Closing the library during construction saves more than $800,000 and cuts about seven months from the timeline, according to Hill Thomas.
The savings from closing the library also allowed the design team of WRSN Studios to give something the Turlock community was clamoring for — more space. The approved design includes more space for the teen and children collections, as well as a makers space and storage.
The majority of the funding for the library will come from a loan from the Tobacco Endowment Fund for $6.3 million. Additional funding comes from the library fund balance ($3.5 million); public facility fees ($1.1 million); general fund deferred maintenance of $500,000, which was already set aside for replacing the air conditioning and heating; and $1.3 from the general fund.
The construction cost is around $10 million, which includes the building of it, all the interior, including furnishings and technology, and any project contingencies.
Supervisor Jim DiMartini initially begrudged the project, saying the cost seemed extensive.
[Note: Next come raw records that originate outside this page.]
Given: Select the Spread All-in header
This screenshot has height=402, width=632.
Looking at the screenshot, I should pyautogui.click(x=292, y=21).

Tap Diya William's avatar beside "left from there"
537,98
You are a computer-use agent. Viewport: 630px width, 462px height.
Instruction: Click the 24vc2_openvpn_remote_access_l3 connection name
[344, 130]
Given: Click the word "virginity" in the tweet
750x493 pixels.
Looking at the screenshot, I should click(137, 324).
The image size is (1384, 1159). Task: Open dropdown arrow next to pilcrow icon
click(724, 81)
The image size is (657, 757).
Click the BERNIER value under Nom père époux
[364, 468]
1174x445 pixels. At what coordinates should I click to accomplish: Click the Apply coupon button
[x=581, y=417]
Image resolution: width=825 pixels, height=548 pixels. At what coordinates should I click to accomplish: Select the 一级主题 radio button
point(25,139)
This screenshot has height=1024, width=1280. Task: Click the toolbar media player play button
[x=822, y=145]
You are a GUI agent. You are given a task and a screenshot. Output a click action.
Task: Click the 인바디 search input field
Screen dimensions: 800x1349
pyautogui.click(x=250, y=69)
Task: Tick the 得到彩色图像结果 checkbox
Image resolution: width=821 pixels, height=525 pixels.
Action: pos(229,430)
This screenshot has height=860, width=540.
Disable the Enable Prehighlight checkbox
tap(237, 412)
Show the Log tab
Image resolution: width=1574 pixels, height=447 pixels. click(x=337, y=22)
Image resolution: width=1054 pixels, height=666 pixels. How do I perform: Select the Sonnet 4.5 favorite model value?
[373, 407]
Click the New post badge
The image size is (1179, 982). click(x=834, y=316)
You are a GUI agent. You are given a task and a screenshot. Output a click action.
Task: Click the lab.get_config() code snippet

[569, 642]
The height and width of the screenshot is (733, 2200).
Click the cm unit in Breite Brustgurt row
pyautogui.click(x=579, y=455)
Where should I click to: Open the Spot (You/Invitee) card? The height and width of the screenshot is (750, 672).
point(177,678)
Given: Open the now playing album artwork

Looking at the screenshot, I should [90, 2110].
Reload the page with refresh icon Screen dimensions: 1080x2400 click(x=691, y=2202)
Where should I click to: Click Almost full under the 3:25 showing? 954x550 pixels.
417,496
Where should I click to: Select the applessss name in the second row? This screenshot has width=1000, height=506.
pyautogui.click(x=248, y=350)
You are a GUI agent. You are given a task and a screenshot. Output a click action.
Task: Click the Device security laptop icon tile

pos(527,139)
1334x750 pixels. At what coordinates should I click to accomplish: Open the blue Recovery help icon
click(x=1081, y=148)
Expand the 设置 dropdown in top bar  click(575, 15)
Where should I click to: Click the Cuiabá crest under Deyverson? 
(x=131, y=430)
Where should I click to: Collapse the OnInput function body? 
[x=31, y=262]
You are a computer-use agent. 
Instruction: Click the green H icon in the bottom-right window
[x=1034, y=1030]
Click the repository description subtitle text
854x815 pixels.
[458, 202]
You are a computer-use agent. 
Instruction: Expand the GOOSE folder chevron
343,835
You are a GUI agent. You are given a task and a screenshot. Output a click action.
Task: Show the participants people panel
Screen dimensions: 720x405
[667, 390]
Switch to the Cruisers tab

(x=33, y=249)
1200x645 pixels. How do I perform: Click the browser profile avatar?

However, Hill Thomas pointed out that the Board has already approved a $12.9 million budget for the project and County staff was coming back with a final budget that was around $200,000 less, even with the rise in cost for construction supplies.
Supervisor Terry Withrow was enthusiastic about the project, stating it was a worthy expense for both the present and the future.
“This is not a boondoggle that we are spending money on,” Withrow said. “We are investing in our community.”